At least 10,000 New Zealand computers have been taken over by malicious hackers, who are already selling sensitive information online.

Almost two million PCs globally, including machines inside UK and US government departments have been infected, allowing hackers to remotely control private computers to take screen shots, record keystrokes, and access emails.

Security experts Finjan traced the giant network of remotely-controlled PCs, called a botnet, back to a gang of cyber criminals in Ukraine.

Finjan Security spokesman Neil Stinchcombe told the Herald last night "At least 10,000 New Zealand computers have definitely been affected," adding that the malicious software, which targeted corporate, government and consumer computers, would only be detected by sophisticated security systems.

He said the botnet software could sit on your computer undetected for months. "It is difficult to know whether you have it on your computer or not.
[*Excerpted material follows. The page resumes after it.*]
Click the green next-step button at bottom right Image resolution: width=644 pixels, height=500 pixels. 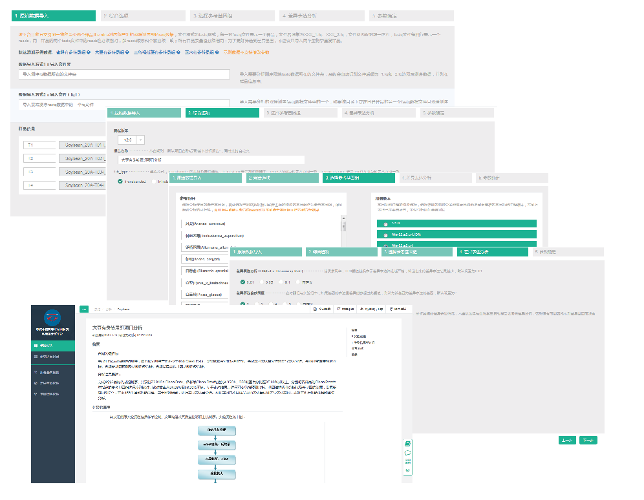pos(588,440)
Unless someone is sucking data from your PC you might never realise..."

The cyber criminals, who were still at large, were selling access to the compromised machines, thought to be mainly PCs inside companies, on hackers' forums.

One thousand machines were being sold at a time for between US$50 and $100.

Once a machine has been infected by a botnet, it can be instructed to download further software, which puts the machine at the mercy of hackers.

If a single machine inside a corporate network has been made part of the infected network it puts other machines on the network at risk.

Finjan chief technical officer Yuval Ben-Itzhak said the large profit margins of cyber crime allowed gangs to hone their malicious software.

"The sophistication of the malware and the staggering amount of infected computers proves that cybergangs are raising the bar."

Last month, Finjan detected another Ukrainian cybercrime organisation which was selling fake anti-virus software, and estimated it was making $10,800 a day.